DocumentationPlaygroundClassification Strategies

Classification Strategies

Different business needs require different classification approaches. This guide explains three core strategies—when to use each, how to configure them, and what results to expect.

Understanding the Trade-offs

All classification strategies balance three factors:

Coverage : What percentage of your products get a category returned

Accuracy : How often the returned category is correct and appropriate

Specificity : Whether categories are detailed (leaf level) or general (may include parents)

No single configuration optimizes all three. Your strategy depends on which factors matter most for your use case.

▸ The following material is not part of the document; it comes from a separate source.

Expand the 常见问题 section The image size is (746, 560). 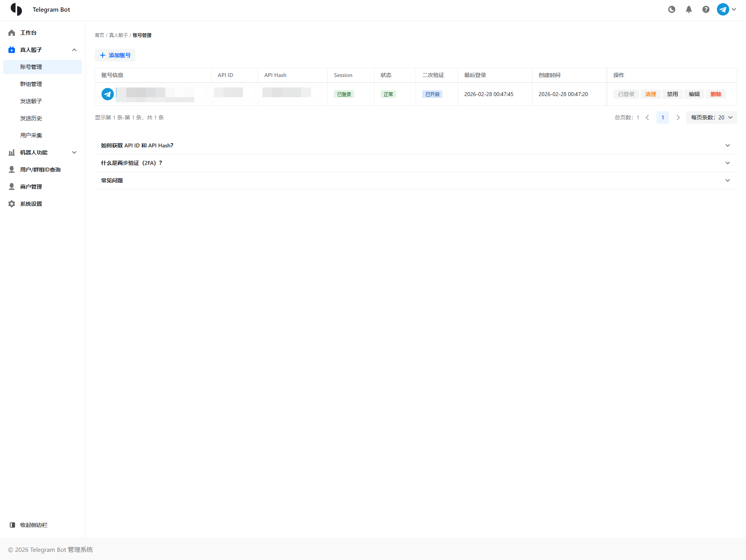416,180
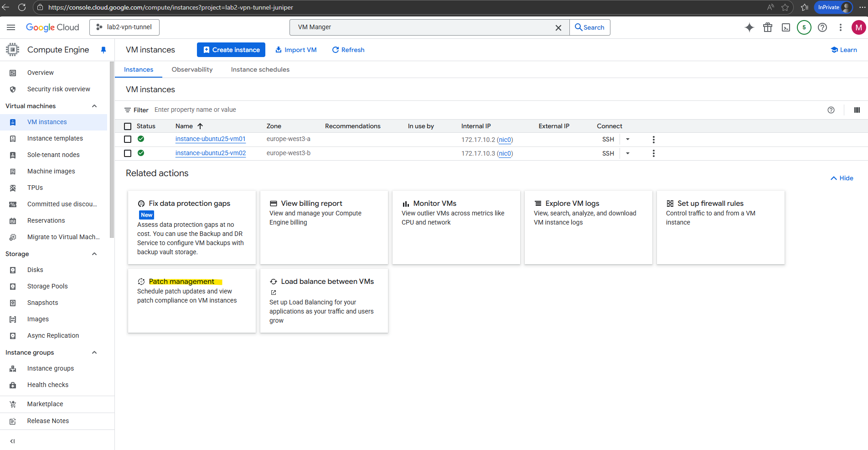Open more actions for instance-ubuntu25-vm01
Viewport: 868px width, 450px height.
coord(653,140)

Strategy 1: Maximum Coverage

Priority: Get a category for every product, even if confidence is lower

Best for:

  • Initial catalog imports where you’ll review results manually
  • High-volume operations where downstream processes need some categorization
  • Situations where having an approximate category is better than none
  • Products with limited or inconsistent descriptions

Configuration

Taxonomy: [your choice]
Custom instructions: Optional
Leaf only: OFF
Use top-ranked: ON

How It Works

With leaf-only disabled, the candidate set includes both specific and general categories. The AI can choose parents when uncertain about siblings. With top-ranked fallback enabled, even when the AI cannot decide, the system returns the highest-scored candidate.

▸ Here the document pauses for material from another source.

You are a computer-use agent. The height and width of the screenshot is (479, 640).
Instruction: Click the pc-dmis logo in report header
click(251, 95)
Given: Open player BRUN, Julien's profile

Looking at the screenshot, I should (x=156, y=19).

This produces maximum coverage because you’ll get results in nearly every scenario:

  • Green indicators when the AI confidently selects a category
  • Yellow indicators when the system falls back to top-ranked scores
  • Black indicators only in rare cases where no relevant candidates exist

What to Expect

Coverage: Expect the highest coverage of all strategies—nearly every product will receive a category.

Accuracy: Green results will be fairly accurate, but expect lower accuracy for yellow results. The top-ranked fallback mechanism prioritizes coverage over precision.

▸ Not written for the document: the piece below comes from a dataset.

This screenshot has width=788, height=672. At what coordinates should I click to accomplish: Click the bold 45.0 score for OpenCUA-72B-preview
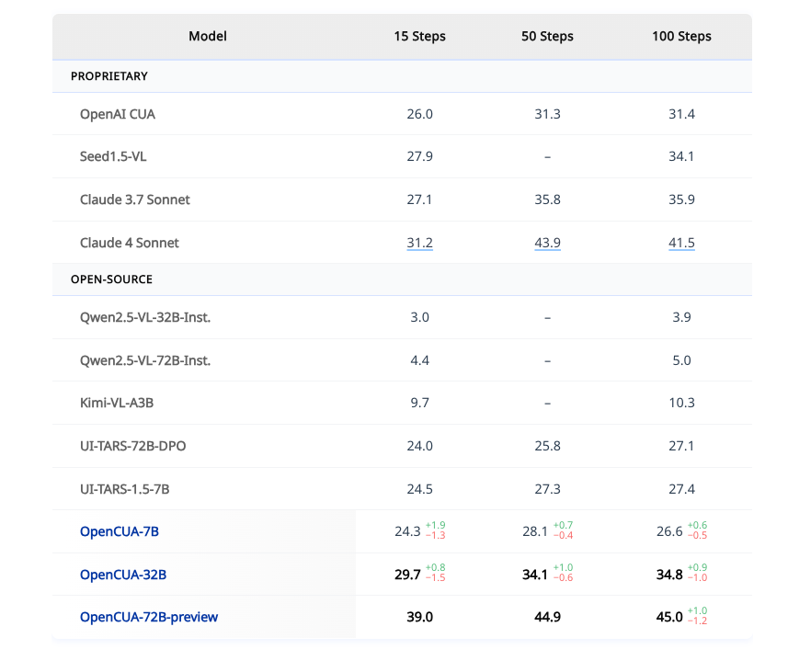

Specificity: You’ll get a mix of leaf and parent categories. The AI chooses the appropriate level based on confidence—specific when certain, general when ambiguous.

Status indicators: Expect mostly green and yellow results with very few black results. The yellow results represent products where the system fell back to top-ranked scores rather than confident AI selection.

When to Use

Use maximum coverage when:

  • You’re importing a large catalog and will review classifications afterward
  • Downstream systems require categories but can handle imperfect data
  • You prefer to manually correct wrong classifications rather than have missing ones
  • Product descriptions are inconsistent or low-quality

Limitations

  • Yellow results have lower accuracy than green results
  • Some clearly wrong classifications will appear in yellow results
  • Requires manual review and correction for production use
  • Not suitable for platforms with strict taxonomy requirements

Strategy 2: Precision First

Priority: Only return categories when highly confident they’re correct

Best for:

  • Production systems where accuracy is critical
  • Platforms with strict taxonomy requirements
  • High-value products where misclassification has consequences
  • When you prefer to manually classify uncertain products

Configuration

Taxonomy: [your choice]
Custom instructions: Recommended for edge cases
Leaf only: OFF
Use top-ranked: OFF

How It Works

With top-ranked disabled, the system only returns categories the AI actively selects. No score-based fallback exists. With leaf-only disabled, the AI can choose parent categories when siblings are ambiguous, ensuring returned results are semantically appropriate.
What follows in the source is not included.